PUBLISHED ON 2021-09-29 01:49:00 EST Arghyadeep


• SEC is extending crackdown for the SPAC market by changing the audit process expressing concern that fewer regulatory inspections put investors at risk

• Regulators told auditors to treat redeemable shares as temporary equity

• The change is forcing SPACs to switch listings from Nasdaq Capital Market to Nasdaq Global Market

The U.S. Securities and Exchange Commission (SEC) has told major accounting firms and law firms to audit SPACs more strictly for public shares in these shells, Reuters reported on Tuesday, citing multiple industry accountants and lawyers familiar with the matter.

In an effort to expand its crackdown, SEC officials have privately told top auditors of the blank-check acquisition companies that "redeemable" shares issued by these shell firms must be treated as temporary stocks, which was earlier treated as permanent equity for a long time in the industry, the sources told Reuters.

Change in accounting treatment

The change in audit will cause most special purpose acquisition companies or SPACs to fall below the minimum equity capital requirement of Nasdaq's Capital Market tier, forcing the firms to list on Nasdaq to its Global Market tier, which has no equity requirement, the report said.

The latest development is the second time in 2021 that the market regulator has tightened SPAC accounting guidance extending the crackdown on the SPAC deals market, a booming business for Wall Street over the past year and a half.

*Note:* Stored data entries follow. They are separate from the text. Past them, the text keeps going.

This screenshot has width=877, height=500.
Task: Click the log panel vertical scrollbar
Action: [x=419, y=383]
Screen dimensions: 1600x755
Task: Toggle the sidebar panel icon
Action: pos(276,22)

"It's a change in accounting treatment and a change in the way the SEC views the issue," Jeffrey Weiner, chief executive of Marcum LLP, told Reuters.

Marcum handles over 40% of SPAC audit work, according to data from SPACInsider.

SPAC market

The special purpose acquisition companies are publicly listed shell companies, which take private companies public by circumventing the more traditional and extensive initial public offering process.

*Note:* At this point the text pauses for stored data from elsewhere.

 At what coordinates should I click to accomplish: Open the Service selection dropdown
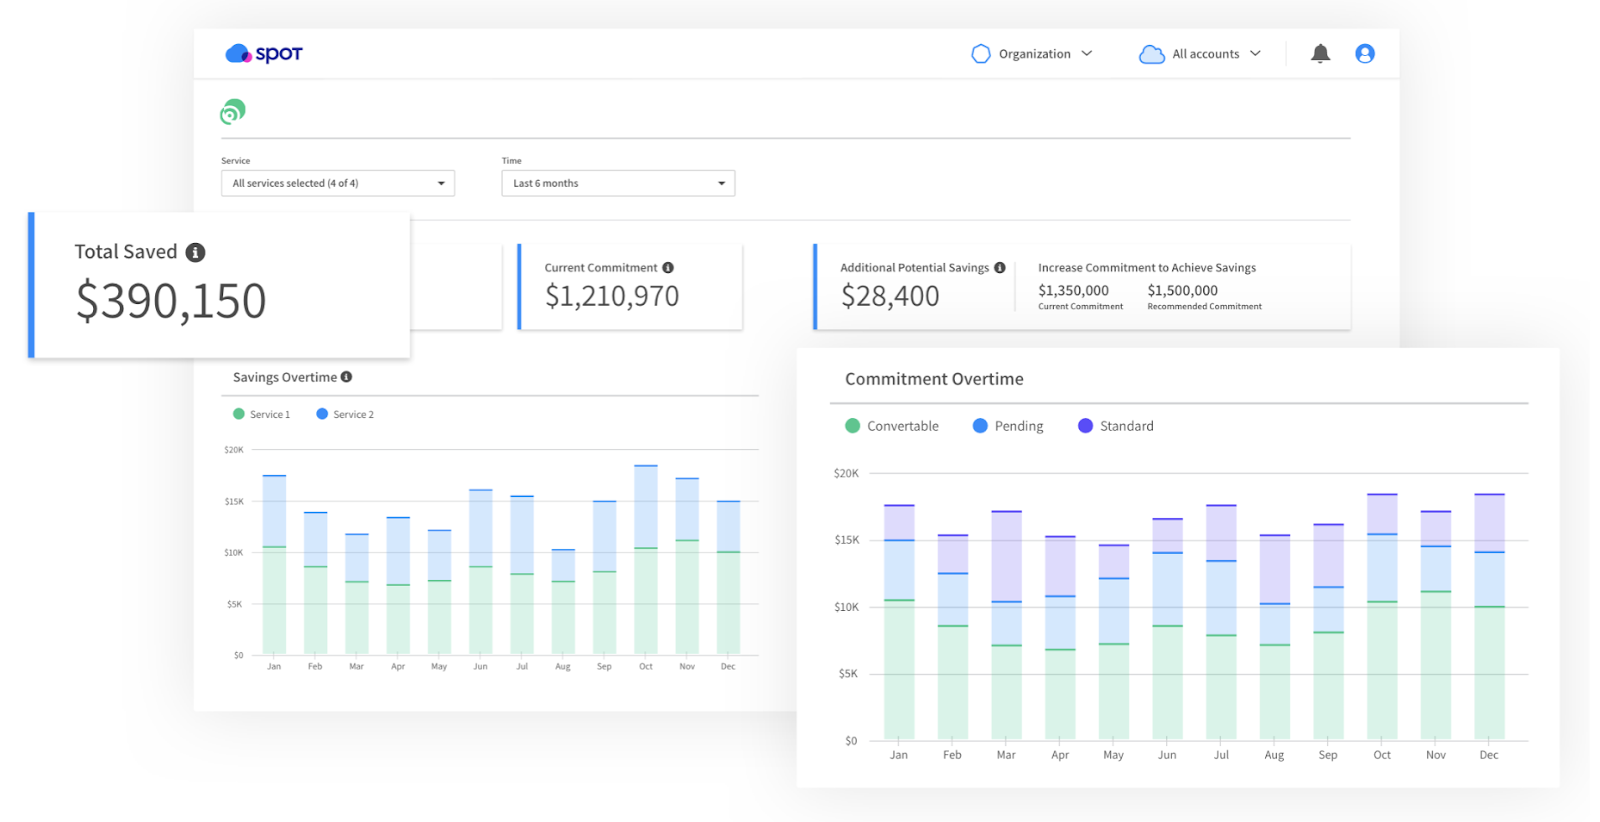337,183
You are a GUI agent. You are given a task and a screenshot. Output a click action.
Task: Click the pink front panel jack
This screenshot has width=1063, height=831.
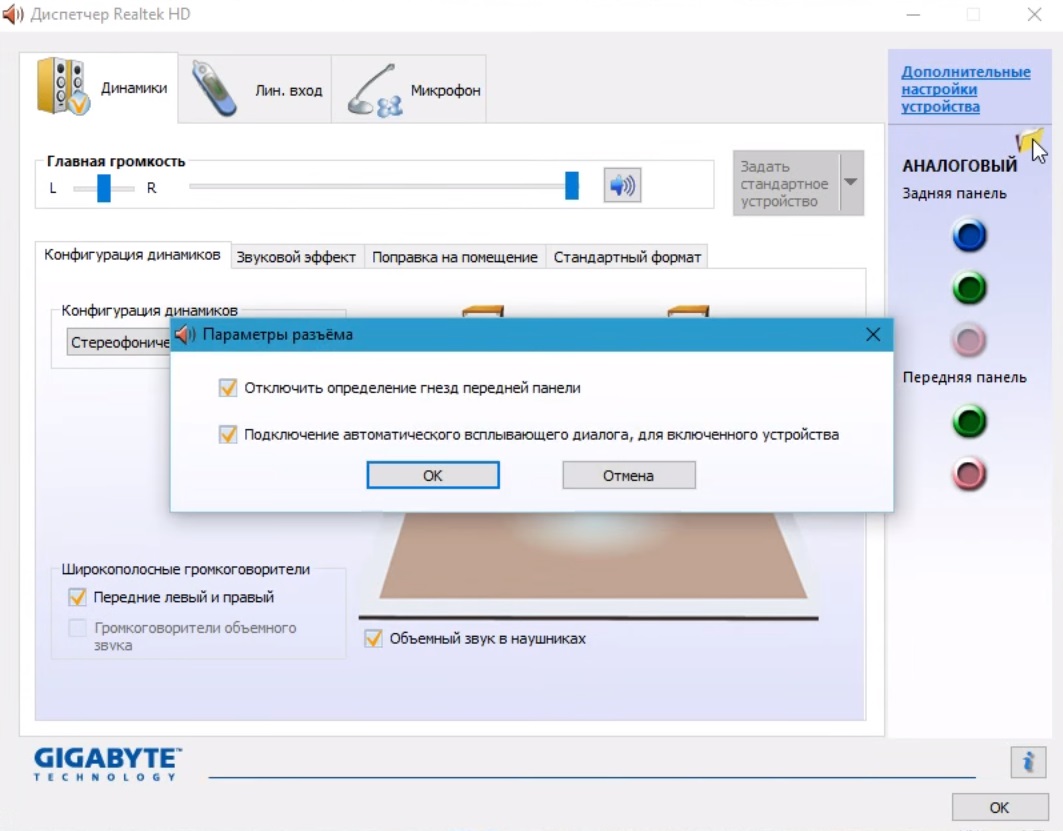coord(969,475)
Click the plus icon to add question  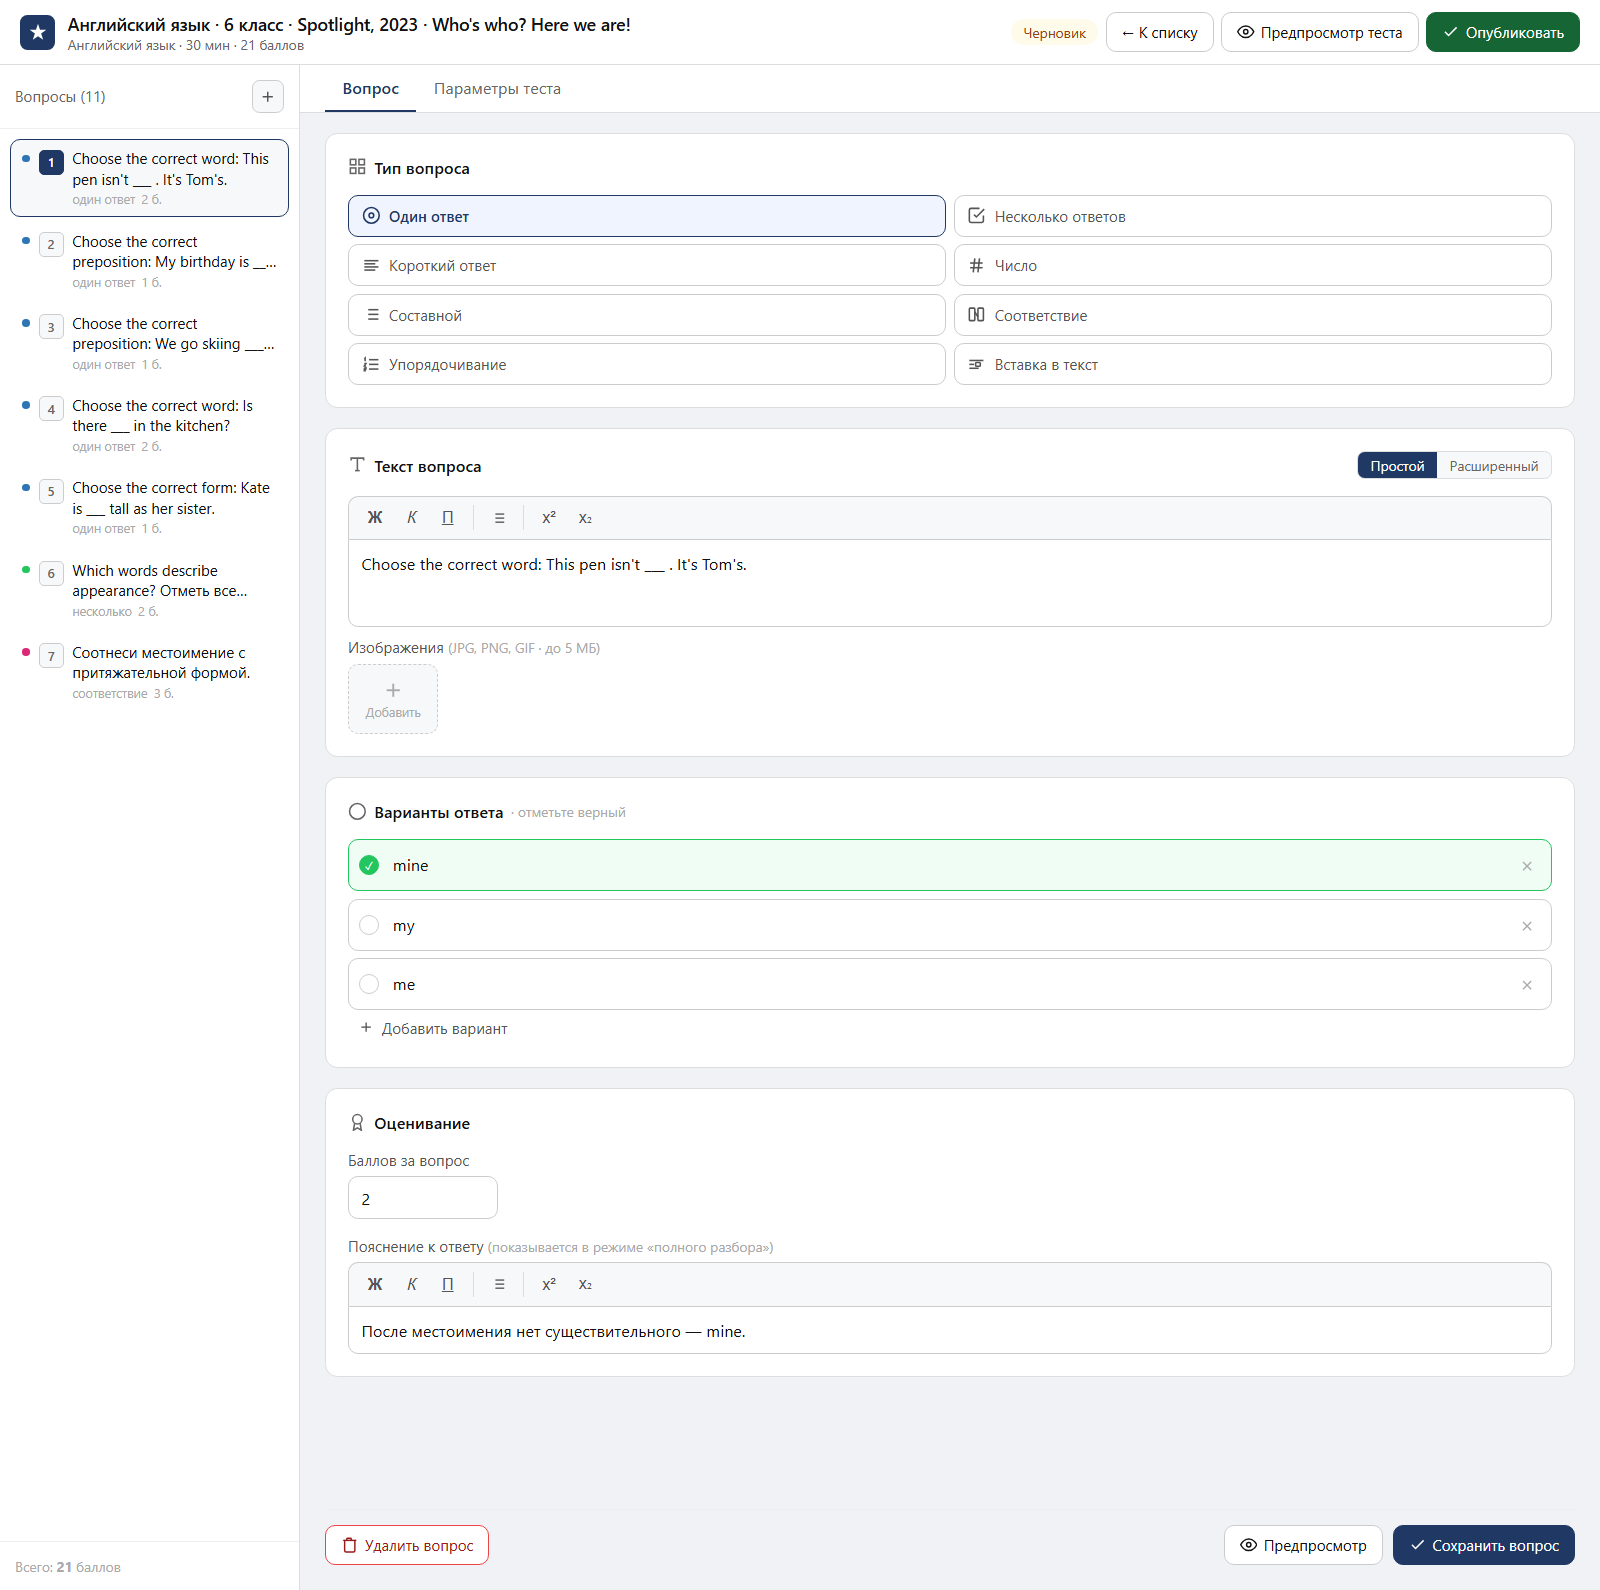tap(267, 97)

In 2021, so far, 443 SPACS raised more than $100 billion in deals. Among those 443 firms, seven have already completed mergers, 75 have announced, and the rest are searching for private entities planning to go public, according to the data from SPACInsider.

SEC crackdown

Earlier, the SEC said the boom in SPAC deals puts investors at risk as there are fewer initial regulatory inspections for these deals than IPOs. Since then, the regulators have increased scrutiny, from SPAC marketing and fees to disclosures, conflicts of interest, and accounting treatment.

In April, the market regulator issued guidance suggesting hundreds of SPACs should account for equity warrants as debt, damping the market.

Officials have questioned whether redeemable shares of the listed blank-check companies should be treated as permanent equity since shareholders have the right to sell those back to the SPAC if they do not like the deal it proposes.

The SEC's new stance of treating redeemable shares as temporary equity aligns with its official guidance on Generally Accepted Accounting Principles (GAAP).

The report said due to some unique terms of SPAC charters, the firms were required to hold a minimum permanent equity balance of $5 million, and auditors for a long time treated the redeemable shares as permanent equity to meet that threshold without objection from the SEC.

Changes in listings

The change in accounting is already forcing blank-check companies to switch listings from Capital Market to Global Market, a Nasdaq spokesperson has confirmed Reuters.

The Nasdaq Capital Market lists companies whose primary purpose is to raise money but requires a minimum capital balance of $5 million, which has to be maintained all the time.

Whereas the Nasdaq Global Market lists companies and has no minimum capital requirement, however, it requires SPACs to have 400 shareholders, 100 more than the Capital Market, which could be problematic for some SPACs.

Nasdaq is working on a rule change that would allow companies to list on the Global Market with 300 shareholders, the spokesperson told Reuters.